PVS.fit {fsemipar}R Documentation

Impact point selection with PVS

Description

This function implements the Partitioning Variable Selection (PVS) algorithm. This algorithm is specifically designed for estimating multivarite linear models, where the scalar covariates are derived from the discretisation of a curve.

PVS is a two-stage procedure that selects the impact points of the discretised curve and estimates the model. The algorithm employs a penalised least-squares regularisation procedure. Additionally, it utilises an objective criterion (criterion) to determine the initial number of covariates in the reduced model (w.opt) of the first stage, and the penalisation parameter (lambda.opt).

Usage

PVS.fit(z, y, train.1 = NULL, train.2 = NULL, lambda.min = NULL, 
lambda.min.h = NULL, lambda.min.l = NULL, factor.pn = 1, nlambda = 100, 
vn = ncol(z), nfolds = 10, seed = 123, wn = c(10, 15, 20), range.grid = NULL, 
criterion = "GCV", penalty = "grSCAD", max.iter = 1000)

Arguments

z

Matrix containing the observations of the functional covariate collected by row (linear component).

y

Vector containing the scalar response.

train.1

Positions of the data that are used as the training sample in the 1st step. The default setting is train.1<-1:ceiling(n/2).

train.2

Positions of the data that are used as the training sample in the 2nd step.
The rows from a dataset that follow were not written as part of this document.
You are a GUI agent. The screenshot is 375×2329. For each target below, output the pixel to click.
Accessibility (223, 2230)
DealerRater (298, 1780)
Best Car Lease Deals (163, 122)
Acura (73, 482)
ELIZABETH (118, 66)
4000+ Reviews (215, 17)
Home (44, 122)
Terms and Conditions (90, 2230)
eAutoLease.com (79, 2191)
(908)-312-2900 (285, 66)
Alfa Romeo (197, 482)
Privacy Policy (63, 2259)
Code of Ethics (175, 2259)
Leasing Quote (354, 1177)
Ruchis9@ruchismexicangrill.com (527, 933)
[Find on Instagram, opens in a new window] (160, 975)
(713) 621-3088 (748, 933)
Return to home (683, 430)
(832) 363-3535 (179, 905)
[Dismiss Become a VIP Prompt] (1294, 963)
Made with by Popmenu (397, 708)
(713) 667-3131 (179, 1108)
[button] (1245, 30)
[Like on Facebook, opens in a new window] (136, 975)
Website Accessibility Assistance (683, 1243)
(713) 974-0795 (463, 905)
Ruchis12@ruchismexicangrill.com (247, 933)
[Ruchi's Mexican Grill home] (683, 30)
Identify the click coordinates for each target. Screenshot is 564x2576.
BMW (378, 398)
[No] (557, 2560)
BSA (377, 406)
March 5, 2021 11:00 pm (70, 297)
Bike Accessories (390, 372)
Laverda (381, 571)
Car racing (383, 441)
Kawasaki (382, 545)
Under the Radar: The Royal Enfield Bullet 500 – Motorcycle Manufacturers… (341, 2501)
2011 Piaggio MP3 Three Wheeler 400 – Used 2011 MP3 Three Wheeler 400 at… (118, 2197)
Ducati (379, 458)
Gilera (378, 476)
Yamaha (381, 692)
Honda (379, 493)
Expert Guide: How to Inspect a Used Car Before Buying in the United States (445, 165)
The default setting is train.2<-(ceiling(n/2)+1):n.

lambda.min

The smallest value for lambda (i. e., the lower endpoint of the sequence in which lambda.opt is selected), as fraction of lambda.max. The defaults is lambda.min.l if the sample size is larger than factor.pn times the number of linear covariates and lambda.min.h otherwise.

lambda.min.h

The lower endpoint of the sequence in which lambda.opt is selected if the sample size is smaller than factor.pn times the number of linear covariates. The default is 0.05.

lambda.min.l

The lower endpoint of the sequence in which lambda.opt is selected if the sample size is larger than factor.pn times the number of linear covariates. The default is 0.0001.

factor.pn

Positive integer used to set lambda.min. The default value is 1.

nlambda

Number of values in the sequence from which lambda.opt is selected. The default is 100.

vn

Positive integer or vector of positive integers indicating the number of groups of consecutive variables to be penalised together. The default value is vn=ncol(z), resulting in the individual penalization of each scalar covariate.

nfolds

Number of cross-validation folds (used when criterion="k-fold-CV"). Default is 10.

seed

You may set the seed for the random number generator to ensure reproducible results (applicable when criterion="k-fold-CV" is used). The default seed value is 123.

wn

A vector of positive integers indicating the eligible number of covariates in the reduced model. For more information, refer to the section Details. The default is c(10,15,20).

range.grid

Vector of length 2 containing the endpoints of the grid at which the observations of the functional covariate x are evaluated (i.e. the range of the discretisation). If range.grid=NULL, then range.grid=c(1,p) is considered, where p is the discretisation size of x (i.e. ncol(x)).

criterion

The criterion used to select the tuning and regularisation parameters: wn.opt and lambda.opt (also vn.opt if needed). Options include "GCV", "BIC", "AIC", or "k-fold-CV". The default setting is "GCV".

penalty

The penalty function applied in the penalised least-squares procedure. Currently, only "grLasso" and "grSCAD" are implemented. The default is "grSCAD".

max.iter

Maximum number of iterations allowed across the entire path. The default value is 1000.

Details

The sparse linear model with covariates coming from the discretization of a curve is given by the expression

Yi=j=1pnβ0jζi(tj)+εi,   (i=1,,n)Y_i=\sum_{j=1}^{p_n}\beta_{0j}\zeta_i(t_j)+\varepsilon_i,\ \ \ (i=1,\dots,n)

where

In this model, it is assumed that only a few scalar variables from the set {ζ(t1),,ζ(tpn)}\{\zeta(t_1),\dots,\zeta(t_{p_n})\} are part of the model. Therefore, the relevant variables (the impact points of the curve ζ\zeta on the response) must be selected, and the model estimated.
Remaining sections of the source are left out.